## MATERIAL PROVIDED
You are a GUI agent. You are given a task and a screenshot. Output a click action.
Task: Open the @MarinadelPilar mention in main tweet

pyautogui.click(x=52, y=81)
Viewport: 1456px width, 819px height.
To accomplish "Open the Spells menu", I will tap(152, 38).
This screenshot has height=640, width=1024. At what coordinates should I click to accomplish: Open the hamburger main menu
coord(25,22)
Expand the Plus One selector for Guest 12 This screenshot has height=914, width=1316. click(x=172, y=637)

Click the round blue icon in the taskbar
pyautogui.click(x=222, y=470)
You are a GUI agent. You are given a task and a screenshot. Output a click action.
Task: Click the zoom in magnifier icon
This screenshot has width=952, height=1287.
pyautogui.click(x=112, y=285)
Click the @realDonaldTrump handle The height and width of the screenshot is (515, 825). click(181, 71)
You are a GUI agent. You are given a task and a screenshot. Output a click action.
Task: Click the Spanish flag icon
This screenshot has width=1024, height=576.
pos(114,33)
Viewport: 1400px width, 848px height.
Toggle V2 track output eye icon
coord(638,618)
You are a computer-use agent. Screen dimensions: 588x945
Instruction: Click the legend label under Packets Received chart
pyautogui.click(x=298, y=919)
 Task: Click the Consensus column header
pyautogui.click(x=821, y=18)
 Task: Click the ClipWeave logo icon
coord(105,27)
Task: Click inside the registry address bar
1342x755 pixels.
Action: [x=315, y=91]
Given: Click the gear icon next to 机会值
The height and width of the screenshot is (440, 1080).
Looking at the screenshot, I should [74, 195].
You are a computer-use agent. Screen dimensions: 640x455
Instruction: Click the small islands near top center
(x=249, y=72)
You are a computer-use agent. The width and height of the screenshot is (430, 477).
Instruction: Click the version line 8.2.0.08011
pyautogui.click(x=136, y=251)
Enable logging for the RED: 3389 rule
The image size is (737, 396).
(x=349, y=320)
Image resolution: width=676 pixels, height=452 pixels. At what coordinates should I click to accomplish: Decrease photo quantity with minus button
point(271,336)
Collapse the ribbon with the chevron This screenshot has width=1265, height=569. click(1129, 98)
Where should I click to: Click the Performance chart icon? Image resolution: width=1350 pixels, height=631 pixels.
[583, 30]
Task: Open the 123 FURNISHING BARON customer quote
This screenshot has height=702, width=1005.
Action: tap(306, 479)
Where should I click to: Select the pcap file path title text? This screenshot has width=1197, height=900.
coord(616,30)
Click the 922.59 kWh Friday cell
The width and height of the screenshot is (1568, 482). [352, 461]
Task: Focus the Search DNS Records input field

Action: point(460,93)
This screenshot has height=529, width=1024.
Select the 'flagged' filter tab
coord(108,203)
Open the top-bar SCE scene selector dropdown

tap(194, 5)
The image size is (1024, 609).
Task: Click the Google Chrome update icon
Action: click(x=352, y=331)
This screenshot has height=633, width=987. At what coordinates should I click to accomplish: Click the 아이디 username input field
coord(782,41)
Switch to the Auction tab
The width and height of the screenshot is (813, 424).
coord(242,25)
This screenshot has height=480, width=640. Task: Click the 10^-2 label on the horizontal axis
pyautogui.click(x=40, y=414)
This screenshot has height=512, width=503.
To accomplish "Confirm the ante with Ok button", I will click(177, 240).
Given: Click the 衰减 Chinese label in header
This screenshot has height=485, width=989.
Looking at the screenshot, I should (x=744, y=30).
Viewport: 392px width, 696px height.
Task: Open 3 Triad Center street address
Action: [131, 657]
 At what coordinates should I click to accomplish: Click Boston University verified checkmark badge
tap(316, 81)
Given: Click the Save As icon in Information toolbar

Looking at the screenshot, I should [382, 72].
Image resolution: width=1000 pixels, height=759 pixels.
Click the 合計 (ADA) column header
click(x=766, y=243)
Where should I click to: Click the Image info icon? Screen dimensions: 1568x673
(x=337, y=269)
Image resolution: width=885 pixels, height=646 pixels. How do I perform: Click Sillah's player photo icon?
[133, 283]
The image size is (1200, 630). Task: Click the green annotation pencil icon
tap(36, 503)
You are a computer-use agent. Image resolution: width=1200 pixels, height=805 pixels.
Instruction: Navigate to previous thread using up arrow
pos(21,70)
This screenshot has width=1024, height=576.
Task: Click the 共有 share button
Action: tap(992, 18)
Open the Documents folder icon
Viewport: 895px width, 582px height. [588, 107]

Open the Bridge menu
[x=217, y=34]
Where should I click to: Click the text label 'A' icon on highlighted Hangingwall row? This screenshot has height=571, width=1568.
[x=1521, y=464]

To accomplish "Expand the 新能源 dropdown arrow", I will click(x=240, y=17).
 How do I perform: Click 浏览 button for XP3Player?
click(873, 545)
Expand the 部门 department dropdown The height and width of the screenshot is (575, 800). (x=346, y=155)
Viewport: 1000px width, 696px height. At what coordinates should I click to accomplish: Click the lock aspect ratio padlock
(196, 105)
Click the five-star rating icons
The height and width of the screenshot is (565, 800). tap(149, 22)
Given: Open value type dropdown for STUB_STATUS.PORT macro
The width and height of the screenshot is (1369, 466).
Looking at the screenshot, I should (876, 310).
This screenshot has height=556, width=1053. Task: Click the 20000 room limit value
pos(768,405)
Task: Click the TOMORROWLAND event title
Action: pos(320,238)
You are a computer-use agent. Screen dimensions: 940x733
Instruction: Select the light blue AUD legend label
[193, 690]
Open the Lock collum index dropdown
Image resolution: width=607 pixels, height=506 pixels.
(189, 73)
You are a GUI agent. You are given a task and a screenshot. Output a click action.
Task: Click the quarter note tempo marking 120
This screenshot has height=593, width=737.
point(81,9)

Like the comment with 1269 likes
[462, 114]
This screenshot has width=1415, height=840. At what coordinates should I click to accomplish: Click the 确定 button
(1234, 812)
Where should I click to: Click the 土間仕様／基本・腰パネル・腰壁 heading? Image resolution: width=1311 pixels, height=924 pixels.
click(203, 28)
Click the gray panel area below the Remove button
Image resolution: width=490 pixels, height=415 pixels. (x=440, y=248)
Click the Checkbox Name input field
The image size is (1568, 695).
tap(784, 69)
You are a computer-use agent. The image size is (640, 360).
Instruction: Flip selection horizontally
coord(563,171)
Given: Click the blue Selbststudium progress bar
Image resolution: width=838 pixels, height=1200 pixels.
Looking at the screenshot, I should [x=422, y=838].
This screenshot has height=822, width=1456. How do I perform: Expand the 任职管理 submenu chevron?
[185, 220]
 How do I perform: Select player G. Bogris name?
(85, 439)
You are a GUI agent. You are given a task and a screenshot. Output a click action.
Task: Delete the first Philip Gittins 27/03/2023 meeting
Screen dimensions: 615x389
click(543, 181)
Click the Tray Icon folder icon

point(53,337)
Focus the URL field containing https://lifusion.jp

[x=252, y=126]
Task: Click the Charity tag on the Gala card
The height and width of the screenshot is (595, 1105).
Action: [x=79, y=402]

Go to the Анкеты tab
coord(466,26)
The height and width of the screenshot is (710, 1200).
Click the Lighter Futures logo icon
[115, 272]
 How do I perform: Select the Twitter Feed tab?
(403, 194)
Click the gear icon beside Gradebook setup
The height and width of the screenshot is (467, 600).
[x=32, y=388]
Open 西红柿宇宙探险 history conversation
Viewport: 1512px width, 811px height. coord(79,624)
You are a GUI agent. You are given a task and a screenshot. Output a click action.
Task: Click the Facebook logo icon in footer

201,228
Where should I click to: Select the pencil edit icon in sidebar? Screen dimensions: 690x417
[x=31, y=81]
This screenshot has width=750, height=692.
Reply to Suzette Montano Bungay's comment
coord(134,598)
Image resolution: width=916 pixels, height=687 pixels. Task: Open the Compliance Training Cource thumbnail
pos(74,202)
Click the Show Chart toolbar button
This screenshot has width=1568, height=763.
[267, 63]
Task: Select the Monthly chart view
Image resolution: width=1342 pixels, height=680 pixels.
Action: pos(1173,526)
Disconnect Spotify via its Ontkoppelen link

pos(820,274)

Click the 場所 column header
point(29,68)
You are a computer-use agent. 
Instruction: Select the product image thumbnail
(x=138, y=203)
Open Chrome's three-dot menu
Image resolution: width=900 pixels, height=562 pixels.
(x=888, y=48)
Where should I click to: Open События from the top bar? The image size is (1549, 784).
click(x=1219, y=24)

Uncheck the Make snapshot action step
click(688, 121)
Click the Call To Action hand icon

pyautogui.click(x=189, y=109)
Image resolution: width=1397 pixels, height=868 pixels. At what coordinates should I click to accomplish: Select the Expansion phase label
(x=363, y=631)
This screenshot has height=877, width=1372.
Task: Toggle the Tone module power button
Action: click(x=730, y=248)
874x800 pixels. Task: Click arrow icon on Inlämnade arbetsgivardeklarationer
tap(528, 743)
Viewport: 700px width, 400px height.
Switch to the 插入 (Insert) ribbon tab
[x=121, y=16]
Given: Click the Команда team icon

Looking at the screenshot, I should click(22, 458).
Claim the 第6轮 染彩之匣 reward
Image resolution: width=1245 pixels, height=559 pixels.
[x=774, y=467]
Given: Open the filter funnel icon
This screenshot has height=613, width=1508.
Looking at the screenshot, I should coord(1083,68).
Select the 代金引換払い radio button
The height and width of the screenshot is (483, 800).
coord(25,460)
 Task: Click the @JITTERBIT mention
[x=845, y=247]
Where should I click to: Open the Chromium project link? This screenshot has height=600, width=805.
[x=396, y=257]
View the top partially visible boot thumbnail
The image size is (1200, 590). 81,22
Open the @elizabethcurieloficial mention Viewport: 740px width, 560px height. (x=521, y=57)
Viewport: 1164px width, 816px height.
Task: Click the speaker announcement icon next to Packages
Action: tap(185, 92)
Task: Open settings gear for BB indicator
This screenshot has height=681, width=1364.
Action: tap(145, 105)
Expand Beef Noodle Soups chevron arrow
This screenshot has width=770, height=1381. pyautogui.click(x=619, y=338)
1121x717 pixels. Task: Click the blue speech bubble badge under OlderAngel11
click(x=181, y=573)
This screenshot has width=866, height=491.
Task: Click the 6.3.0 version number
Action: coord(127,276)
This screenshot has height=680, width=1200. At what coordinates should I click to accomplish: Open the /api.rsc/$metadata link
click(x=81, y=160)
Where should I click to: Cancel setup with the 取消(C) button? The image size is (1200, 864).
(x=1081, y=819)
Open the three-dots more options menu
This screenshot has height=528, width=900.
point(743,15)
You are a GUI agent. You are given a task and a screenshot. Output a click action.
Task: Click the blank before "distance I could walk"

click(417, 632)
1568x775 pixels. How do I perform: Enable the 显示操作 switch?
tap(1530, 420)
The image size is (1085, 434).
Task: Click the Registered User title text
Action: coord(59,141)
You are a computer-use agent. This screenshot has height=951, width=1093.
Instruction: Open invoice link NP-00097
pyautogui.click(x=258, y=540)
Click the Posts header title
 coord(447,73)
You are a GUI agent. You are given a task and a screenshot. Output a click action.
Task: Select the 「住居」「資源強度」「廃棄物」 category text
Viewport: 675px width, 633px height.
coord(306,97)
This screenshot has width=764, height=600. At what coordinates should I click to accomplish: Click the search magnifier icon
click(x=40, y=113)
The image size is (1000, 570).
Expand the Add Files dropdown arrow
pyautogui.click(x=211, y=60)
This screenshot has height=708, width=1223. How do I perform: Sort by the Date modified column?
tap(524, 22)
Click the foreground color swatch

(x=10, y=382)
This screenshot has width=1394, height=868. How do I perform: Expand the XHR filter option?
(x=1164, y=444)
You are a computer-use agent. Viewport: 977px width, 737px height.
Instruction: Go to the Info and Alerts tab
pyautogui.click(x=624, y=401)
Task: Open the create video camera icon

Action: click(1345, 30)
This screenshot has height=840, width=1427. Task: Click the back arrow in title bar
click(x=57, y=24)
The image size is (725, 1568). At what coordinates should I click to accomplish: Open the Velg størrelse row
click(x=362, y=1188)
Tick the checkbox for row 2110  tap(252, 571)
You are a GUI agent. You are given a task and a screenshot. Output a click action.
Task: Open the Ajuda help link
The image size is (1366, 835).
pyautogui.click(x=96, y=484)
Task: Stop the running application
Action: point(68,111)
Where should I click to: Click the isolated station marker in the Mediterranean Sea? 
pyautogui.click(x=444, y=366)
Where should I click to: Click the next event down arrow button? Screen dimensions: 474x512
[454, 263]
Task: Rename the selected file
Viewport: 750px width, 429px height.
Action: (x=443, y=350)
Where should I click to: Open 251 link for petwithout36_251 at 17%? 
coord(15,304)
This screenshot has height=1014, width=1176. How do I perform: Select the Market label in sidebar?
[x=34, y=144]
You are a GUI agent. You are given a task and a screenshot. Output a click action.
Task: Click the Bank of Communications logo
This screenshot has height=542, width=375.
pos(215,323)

## DIRECTIONS FOR THIS TASK
Transcribe the records above exactly, beginning at the line that contains "1121x717 pixels. Task: Click" and ending with the line that contains "You are a computer-use agent. This", both included, and nothing else.

## TASK ANSWER
1121x717 pixels. Task: Click the blue speech bubble badge under OlderAngel11
click(x=181, y=573)
This screenshot has width=866, height=491.
Task: Click the 6.3.0 version number
Action: coord(127,276)
This screenshot has height=680, width=1200. At what coordinates should I click to accomplish: Open the /api.rsc/$metadata link
click(x=81, y=160)
Where should I click to: Cancel setup with the 取消(C) button? The image size is (1200, 864).
(x=1081, y=819)
Open the three-dots more options menu
This screenshot has height=528, width=900.
point(743,15)
You are a GUI agent. You are given a task and a screenshot. Output a click action.
Task: Click the blank before "distance I could walk"

click(417, 632)
1568x775 pixels. How do I perform: Enable the 显示操作 switch?
tap(1530, 420)
The image size is (1085, 434).
Task: Click the Registered User title text
Action: coord(59,141)
You are a computer-use agent. This screenshot has height=951, width=1093.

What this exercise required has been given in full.